Proclamer sans arrêt son empathie comme une stratégie promotionnelle manque de crédibilité. Ces discours, souvent accompagnés de mimiques exagérées et d’histoires de sacrifices, mettent mal à l’aise. Ils trahissent une faiblesse, une volonté désespérée de convaincre à tout prix. On dirait une tentative d’engloutir, de vampiriser, de contrôler, comme si l’on voulait vous avaler, tirer les ficelles d’une marionnette pour briller seul sous les projecteurs. Tout le monde fait du business, c’est nous prendre pour des naïfs que de vomir une version désintéressée et exclusivement aidante lorsqu’il s’agit d’exercice lucratif dans le privé.
Fuyez l’empathie boiteuse et suspecte
L’empathie sincère, elle, ne s’exhibe pas. Elle ne cherche pas à rendre redevable. Elle est naturelle, discrète, vécue plus que proclamée. Dans le soin, en accompagnement thérapeutique ou en coaching, nul besoin de répéter qu’on agit avec empathie : on accomplit son travail avec assertivité, en communiquant cette empathie avec subtilité. Cela rassure, tout en encourageant l’aidé à se responsabiliser dans son processus de rétablissement ou de progrès, soit à s’engager à mobiliser du mieux possible ses forces, même fragiles, face à la maladie ou aux obstacles, parfois immenses.
L’empathie se manifeste dans les actes, dans la manière de se comporter face aux plus vulnérables et aux victimes: les souffrants, les démunis, les personnes âgées, les enfants, ou ceux présentant des particularités neurodéveloppementales, des handicaps physiques aussi.

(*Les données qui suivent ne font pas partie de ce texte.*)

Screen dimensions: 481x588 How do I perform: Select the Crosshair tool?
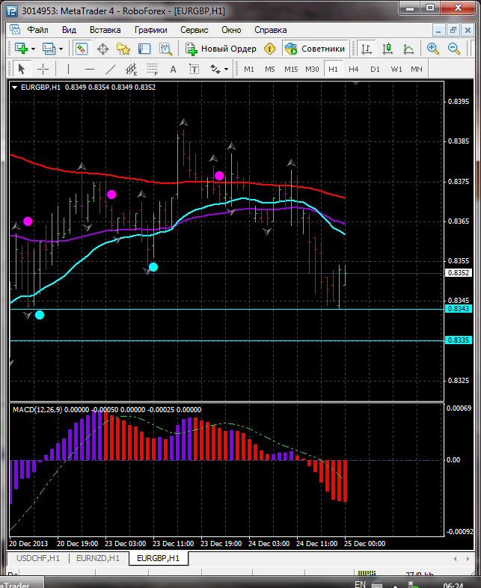(x=43, y=69)
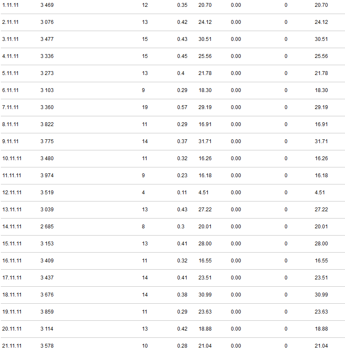Select the 3 676 value cell
This screenshot has width=345, height=354.
pos(47,295)
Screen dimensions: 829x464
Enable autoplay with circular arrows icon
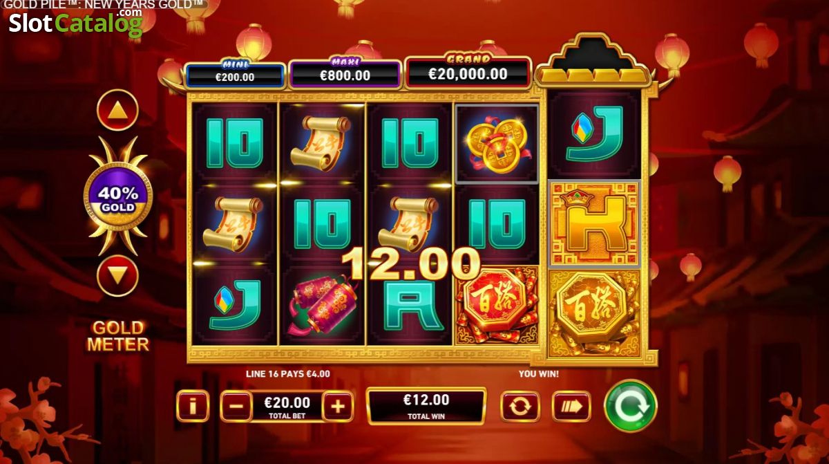coord(520,406)
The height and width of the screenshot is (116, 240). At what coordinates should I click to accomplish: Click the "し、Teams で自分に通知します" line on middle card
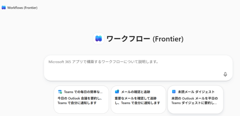pyautogui.click(x=137, y=103)
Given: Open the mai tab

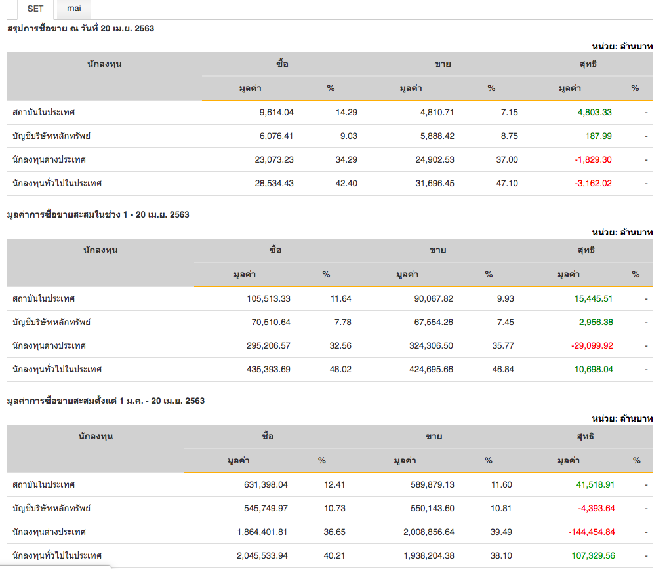Looking at the screenshot, I should (73, 9).

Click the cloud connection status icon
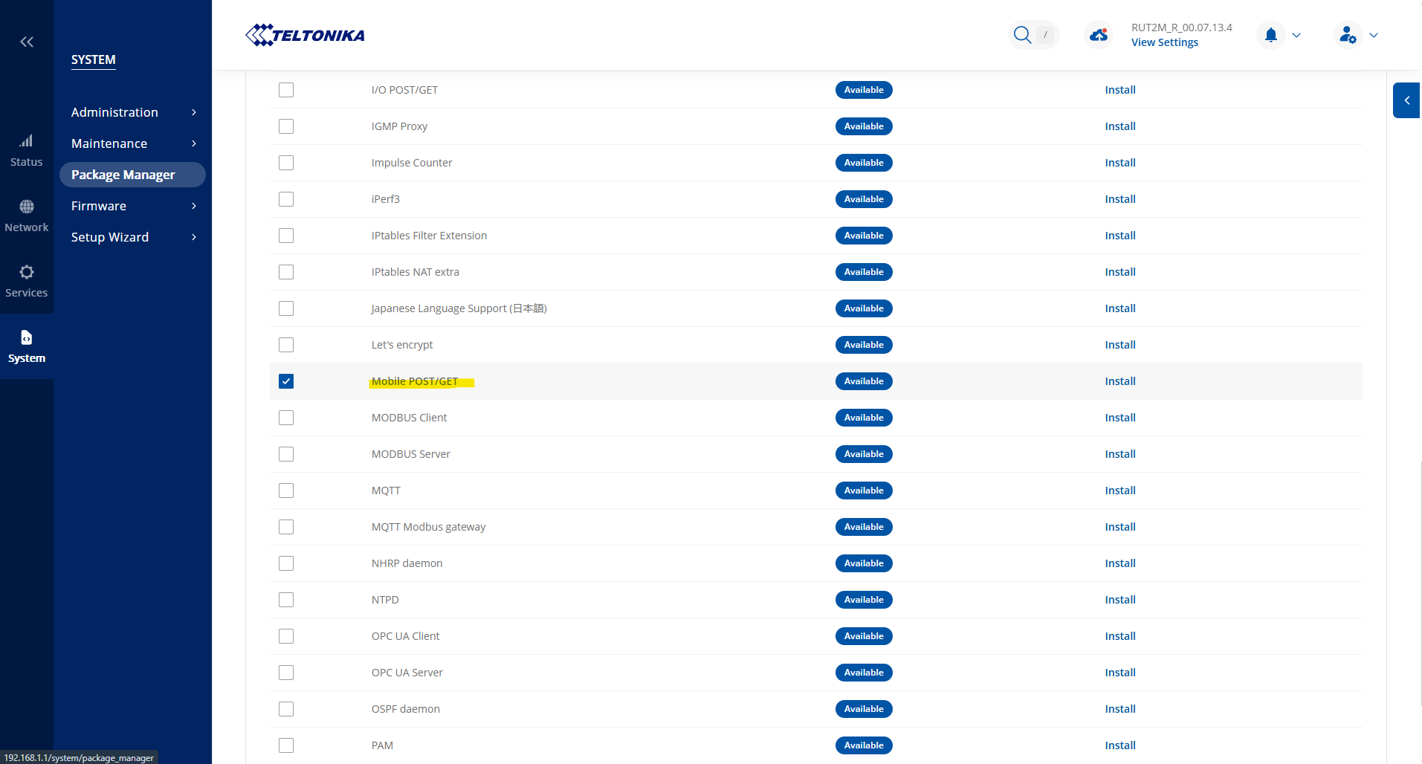pos(1098,35)
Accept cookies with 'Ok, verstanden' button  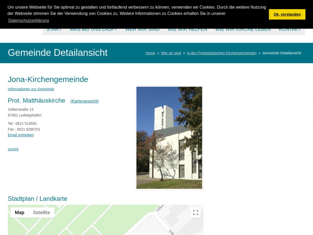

Elle n’est pas un mystère réservé à une élite. Accessible à tous, elle n’est pas un superpouvoir, mais une qualité humaine que les professionnels de la santé choisissent de mettre au service d’autrui, dans le cadre de leur mission. Impossible de soigner, d’accompagner en thérapie et coaching ou d’enseigner correctement sans empathie. C’est une nature à laisser s’exprimer en commun, à cultiver et à encourager avec tact.